● Text passage:
•••

Since hydrogen does not naturally occur in large enough quantities to be widely used as a fuel source, it has to be manufactured — with associated costs and environmental impact. More than 90 million tonnes of hydrogen was consumed worldwide in 2020 (mainly used in oil refineries and ammonia production), and global demand is expected to grow to 150 million tonnes by 2030.3

There are a range of methods for producing hydrogen, with associated color classifications (Figure 1).4 The least expensive methods of production include brown and black hydrogen (produced using coal) and grey hydrogen (produced using natural gas or methane). Brown, black, and grey hydrogen represent around 99% of world production and have a high carbon content of around 6.6–9.3 t CO2/t H, resulting in 900 million tonnes of CO2 being emitted annually.5 This essentially mitigates the potential environmental benefits of using hydrogen as a fuel.

illustration of three hydrogen processes: top lists grey hydrogen represented by a steam methane reformer with natrual gas input and hydrogen output, middle is blue hydrogen represented by SMR/ATR/POX with natural gas input and hydrogen output and CO2 capture as an offset, and bottom is green hydrogen with green power (wind/solar) as an input processed through an electrolyzer with two outputs: H2 for use in ironmaking and O2 for use in steelmaking
Figure 1. Three key hydrogen production processes, including gray, blue, and green.7 (Source: Air Products.)

•••

● Data excerpt:
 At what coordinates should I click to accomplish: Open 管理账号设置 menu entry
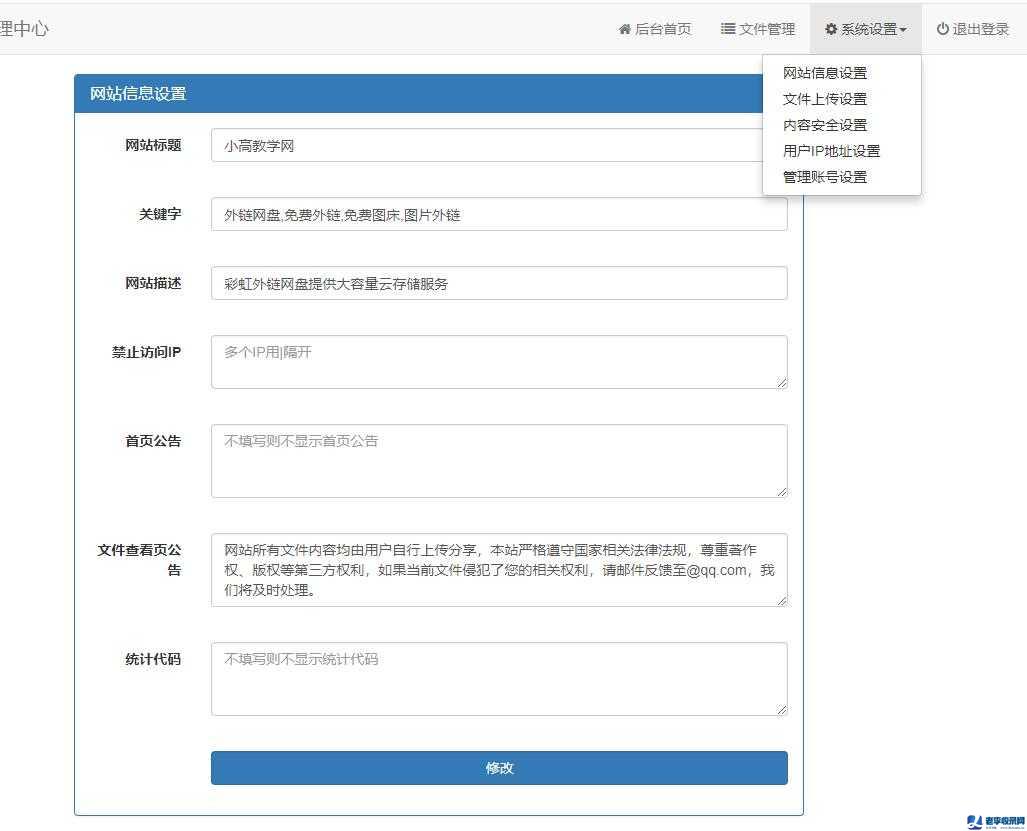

•••

Do these statements agree with the hydrogen production text? Answer yes or no for each and quote the words from the text that decide it. 1. Grey hydrogen is produced from coal. 2. Brown, black, and grey hydrogen make up around 99% of world production. 3. Global hydrogen demand is expected to reach 150 million tonnes by 2030.

1. No: "grey hydrogen (produced using natural gas or methane)"
2. Yes: "Brown, black, and grey hydrogen represent around 99% of world production"
3. Yes: "global demand is expected to grow to 150 million tonnes by 2030"